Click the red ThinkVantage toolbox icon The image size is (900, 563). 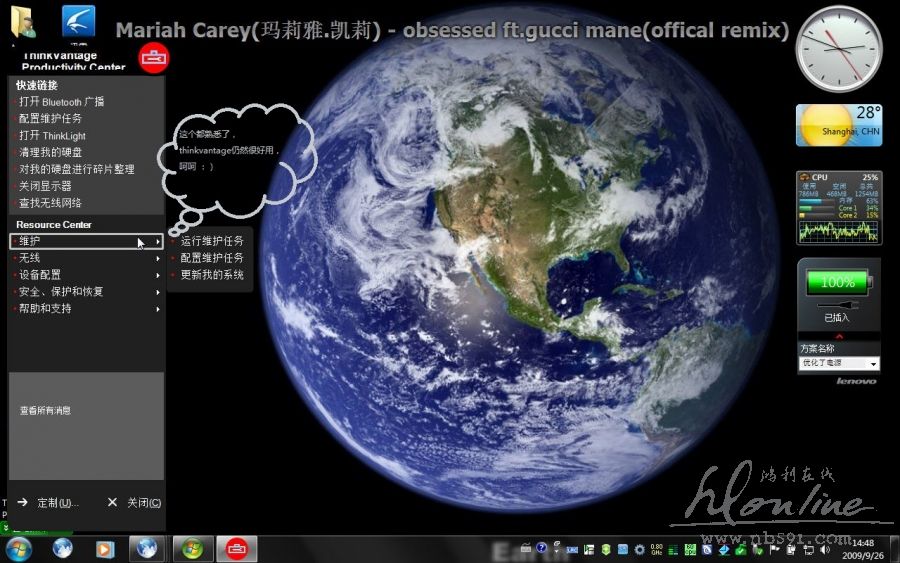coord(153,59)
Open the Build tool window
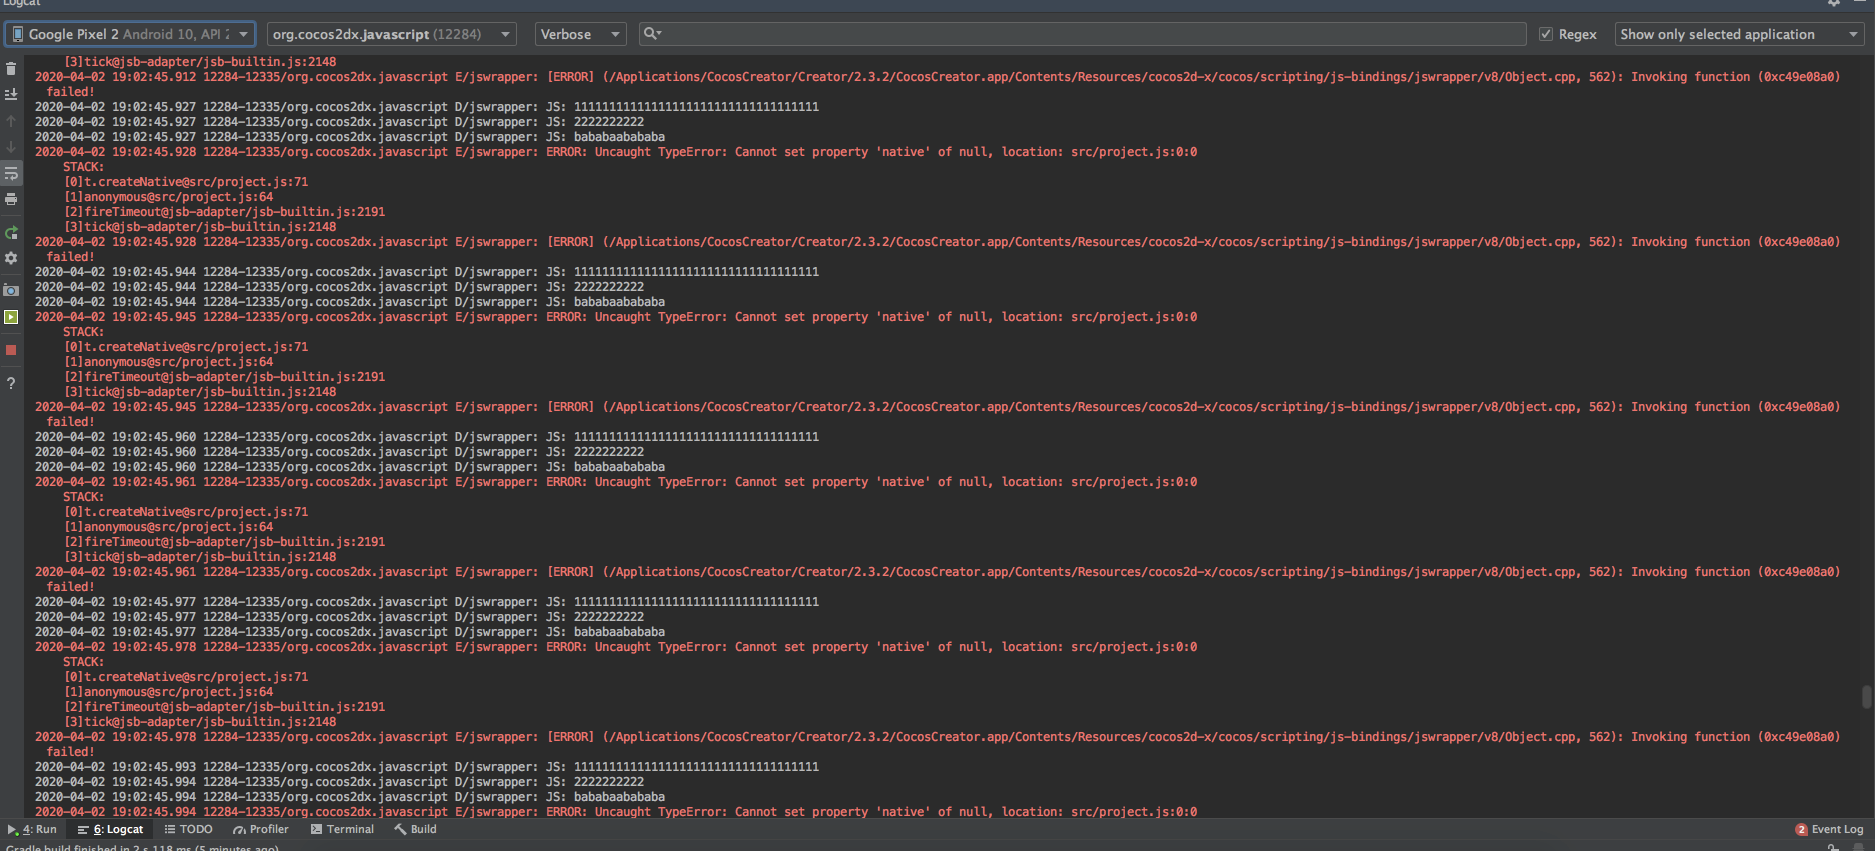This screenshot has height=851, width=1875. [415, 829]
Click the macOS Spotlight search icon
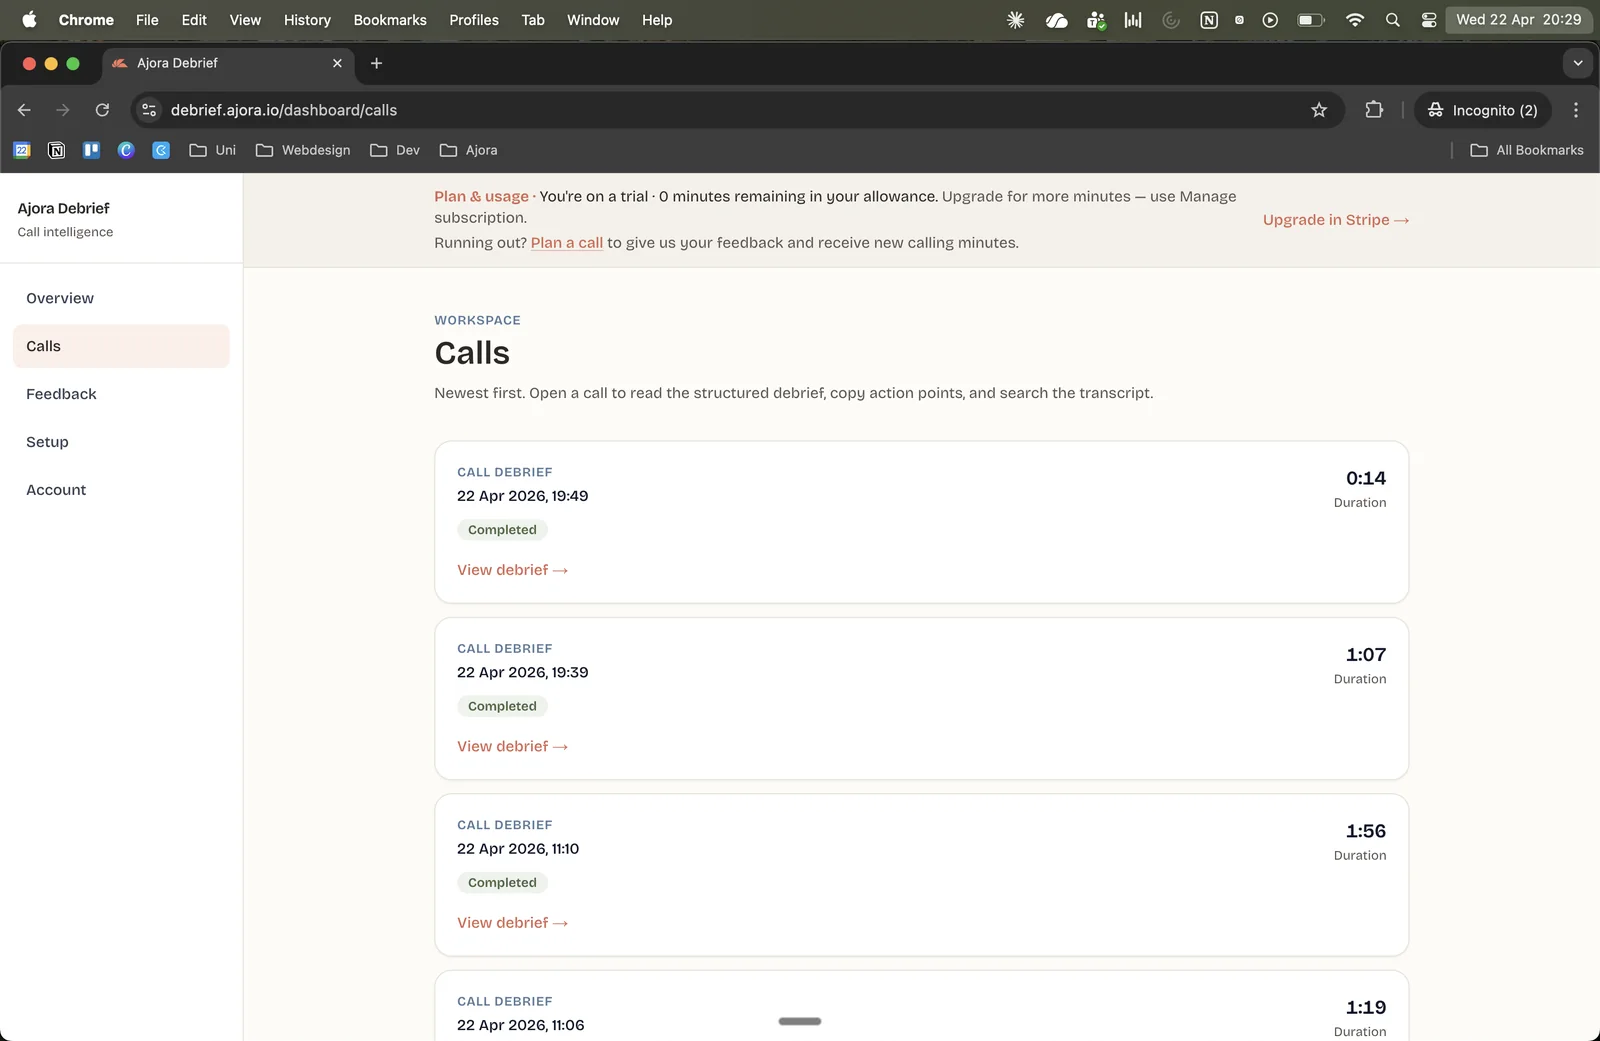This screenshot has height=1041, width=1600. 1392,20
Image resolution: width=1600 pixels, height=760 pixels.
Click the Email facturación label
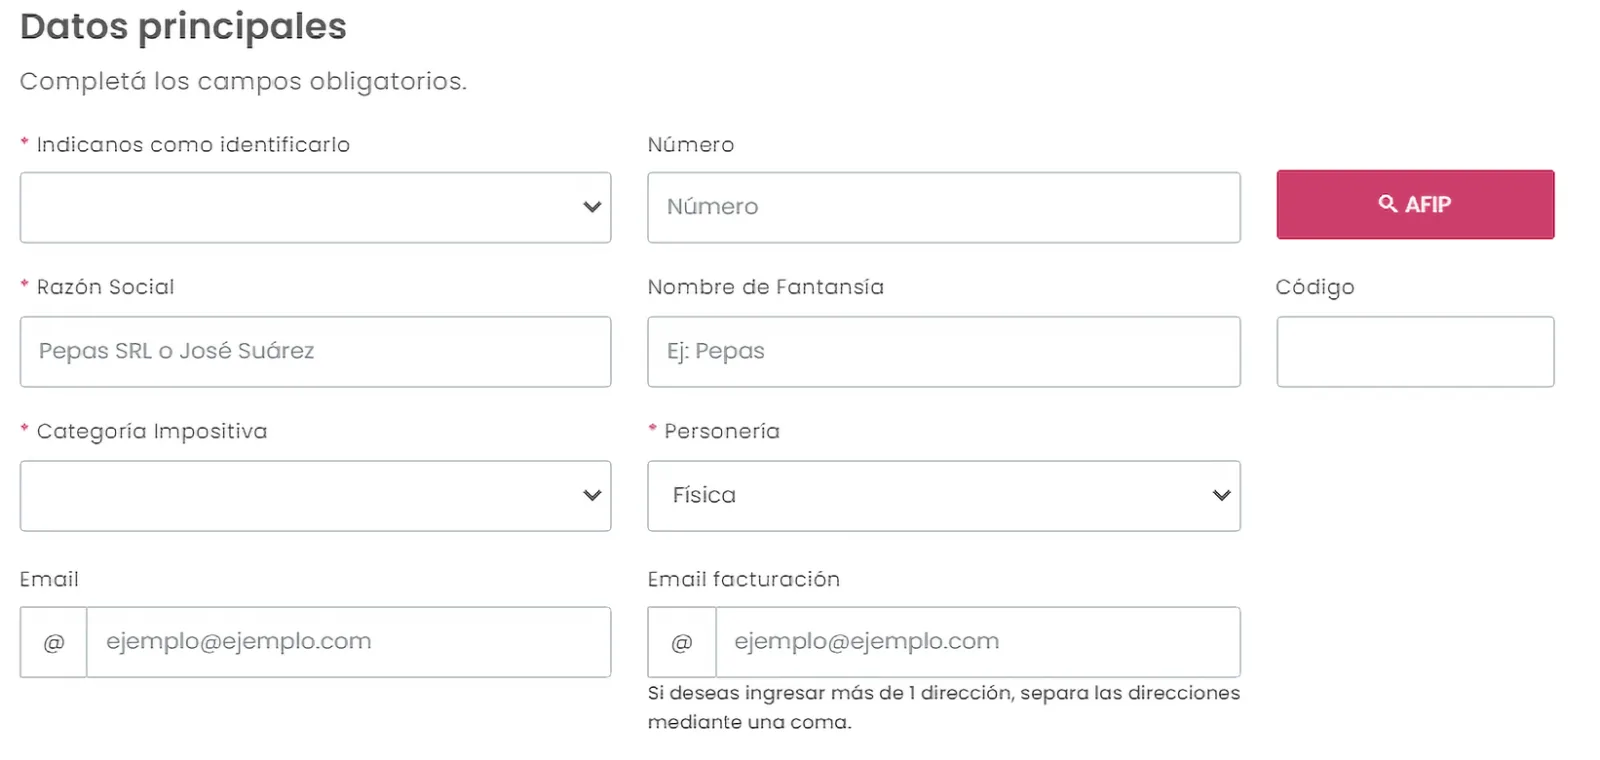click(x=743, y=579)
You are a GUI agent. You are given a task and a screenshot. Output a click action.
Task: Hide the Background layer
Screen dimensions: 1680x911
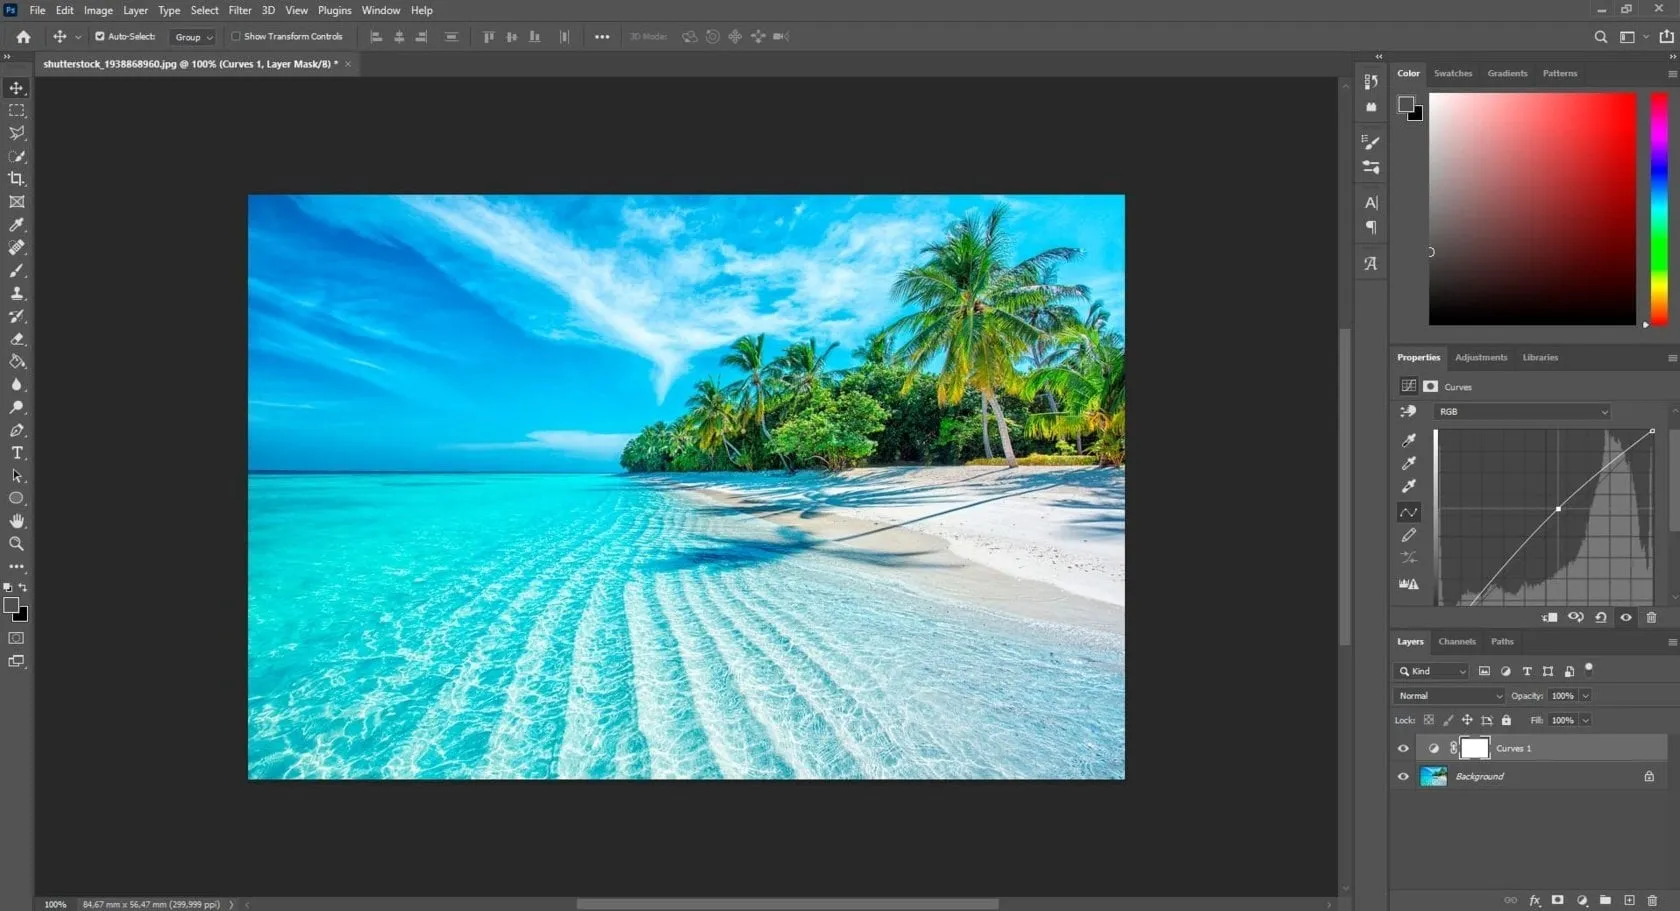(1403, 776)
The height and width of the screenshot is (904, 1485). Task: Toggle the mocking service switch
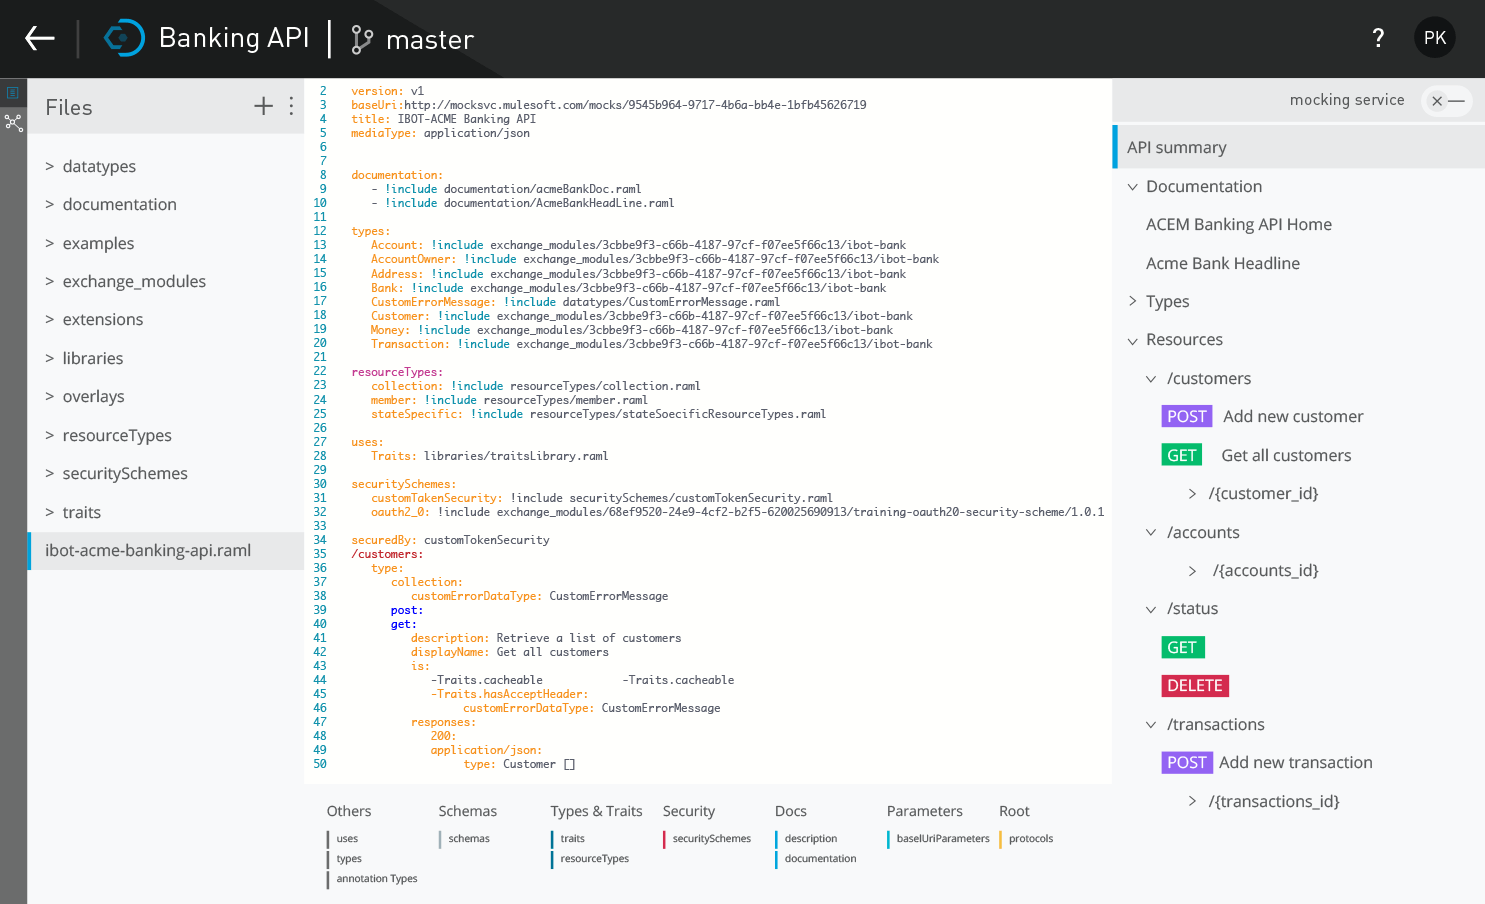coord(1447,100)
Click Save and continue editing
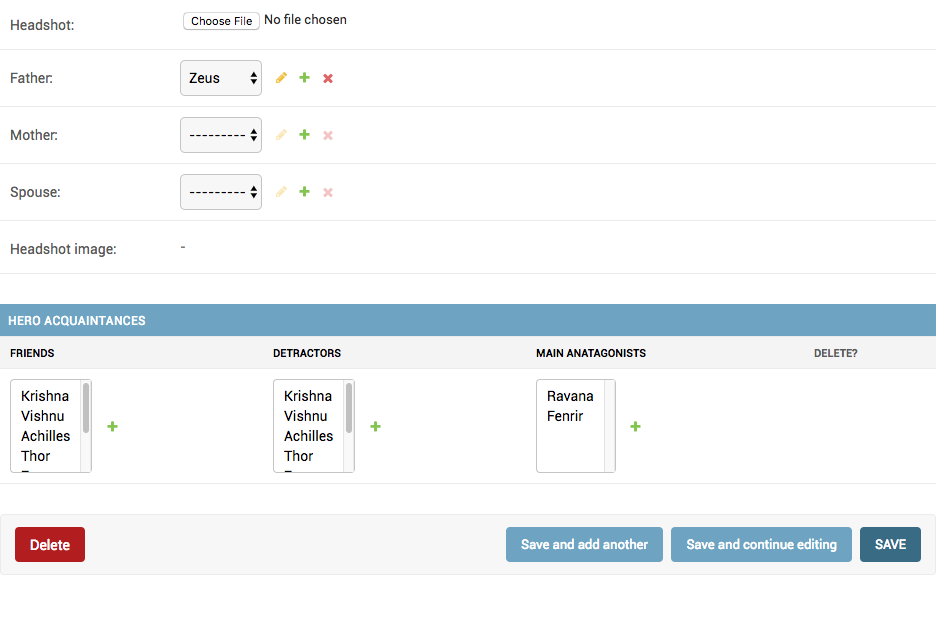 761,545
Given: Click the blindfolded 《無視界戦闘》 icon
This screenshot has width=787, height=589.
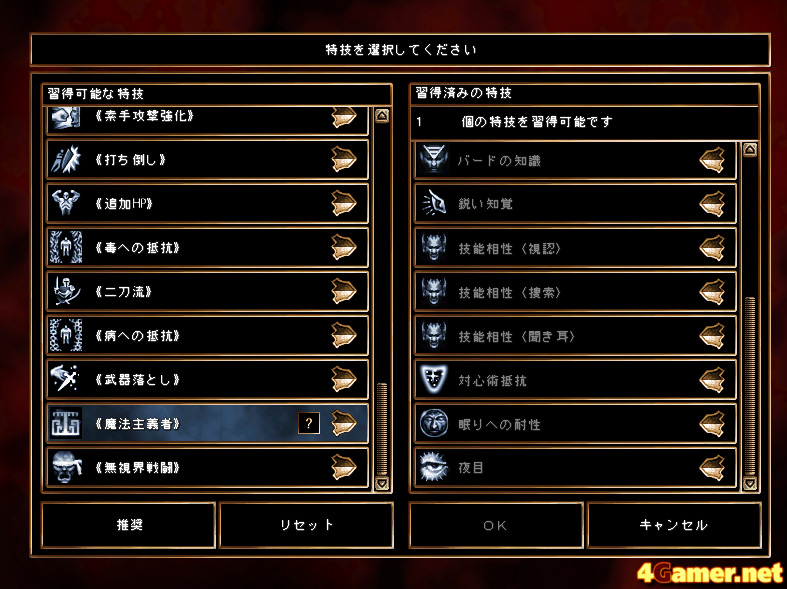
○ ○ ○ ○
▸ **YOUR TASK**
Take the lines from the one that contains "The height and" down to the last line of the listing above, both included, and set them down exactly, leaving out pictures.

▸ **REPLY TO THE EXERCISE**
The height and width of the screenshot is (904, 1485). Task: Toggle the mocking service switch
coord(1447,100)
Click Save and continue editing
 761,545
Given: Click the blindfolded 《無視界戦闘》 icon
This screenshot has width=787, height=589.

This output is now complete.